The purpose of this Operational Alert is to support financial institutions in recognizing and reporting completed or attempted financial transactions that are suspected of being related to the laundering of funds from the trafficking of victims specifically for sexual exploitation, and not forced labour. The indicators in this document were synthesized from the Financial Transactions and Reports Analysis Centre of Canada's (FINTRAC) intelligence holdings and reflect the Centre's engagement with Canada's financial institutions and police services in their efforts to detect, deter and prevent money laundering and terrorist financing activity.Footnote 1
The crime of human trafficking which, according to the Criminal CodeFootnote 2 of Canada includes both sexual exploitation and forced labour, is often confused with human smuggling. Unlike human smuggling, which involves the transportation of individuals from other countries who have consented to a service for an agreed upon fee, human trafficking involves the coercion of victims into servitude for financial gain.Footnote 3 Sexual exploitation, which is reported to be more prevalent than forced labourFootnote 4, has gained considerable attention as a pervasive crime that can only be solved through collaboration by government, law enforcement, the private sector and others.Footnote 5 Human trafficking is among the fastest growing criminal activities, occurring internally within countries and between countries worldwide.Footnote 6 Both foreignFootnote 7 and CanadianFootnote 8 studies suggest that the majority of victimization occurs domestically. In Canada, police-reported incidents of human trafficking have increased overall from 2009 to 2014 with rates nearly doubling between 2013 and 2014.Footnote 9 Canada is a source, transit and destination country for men, women and children trafficked for the purposes of sexual exploitation. The money laundering indicators in this document apply equally to victims trafficked in Canada regardless of origin.

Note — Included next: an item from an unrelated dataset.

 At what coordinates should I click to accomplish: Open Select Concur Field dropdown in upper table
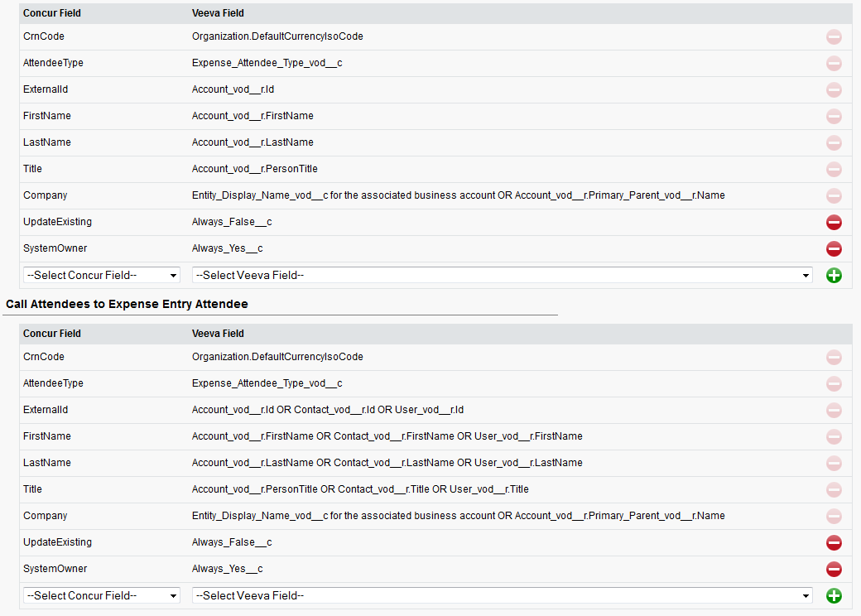coord(102,275)
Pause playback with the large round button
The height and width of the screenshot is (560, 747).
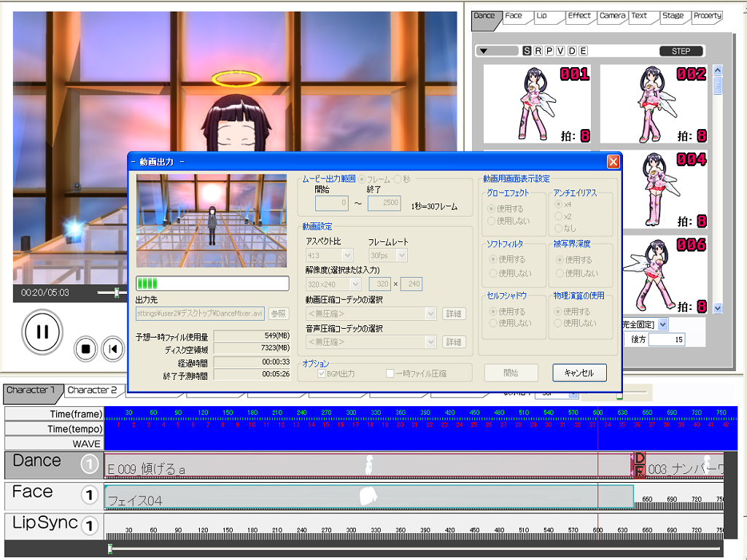[42, 332]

Research suggests that human trafficking for sexual exploitation, like drugs and weapons trafficking, is just another commodity in a range of criminal activities perpetrated mostly by domestic and foreign organized crime groups who often collaborate with each other to maximize illicit financial gain.Footnote 10 Sexual exploitation is a high-value business for criminals because, unlike a drug that can only be sold once, a human being can be sold repeatedly over an extended period of time. This type of crime is also attractive to criminals because the risk of losing business due to detection and successful prosecution is kept low through coercion of their victims in combination with the use of well-known money laundering methods. As a result, the perpetration of this crime is reinforced because criminals are able to benefit from the illicit proceeds.
Recognizing the money laundering activity of human traffickers in sexual exploitation
Who may be involved in money laundering
In looking for indicators of money laundering, it is important to consider contextual factors which, although not indicators on their own, provide insight into how businesses may be targeted by criminals in an attempt to launder funds that have been generated by sexually exploiting victims. Consisting primarily of young Canadian-born women and girls as young as 12 years of age, victims come from various backgrounds and are coerced or compelled into servitude through various means.Footnote 11 Victims can also be used to facilitate money laundering by acting as personal/business account holders, or by handling cash deposits that are below the reporting threshold. Traffickers in Canada are typically male and born in Canada. A small percentage of females act as traffickers and may also be former victims of sexual exploitation. They usually work with at least one male in a partnership that is sometimes relationship-based. Traffickers work with friends, trusted associates, family members, boyfriends/girlfriends, or other females involved in prostitution.Footnote 12
Reasonable grounds to suspect and how to use indicators
Criminals disguise their money laundering methods through what they hope will appear to be normal financial transactions in a normal business context. As a result, the decision to submit a suspicious transaction report to FINTRAC (for either a completed or attempted financial transaction) requires more than a "gut feel" or "hunch," although proof of money laundering is not required. Reporting entities are to consider the facts related to a transaction and its context that can, when taken together, give rise to reasonable grounds to suspect that the transaction is related to the laundering or attempted laundering of proceeds of crime.
Indicators of money laundering can be thought of as red flags indicating that something may very well be wrong. Red flags typically stem from one or more characteristics, behaviours, patterns and other contextual factors related to financial transactions that make them appear inconsistent with what is expected or considered normal. The review of the trail of indicators may follow various scenarios and lead to different conclusions depending on whether the level of suspicion is strengthened or weakened.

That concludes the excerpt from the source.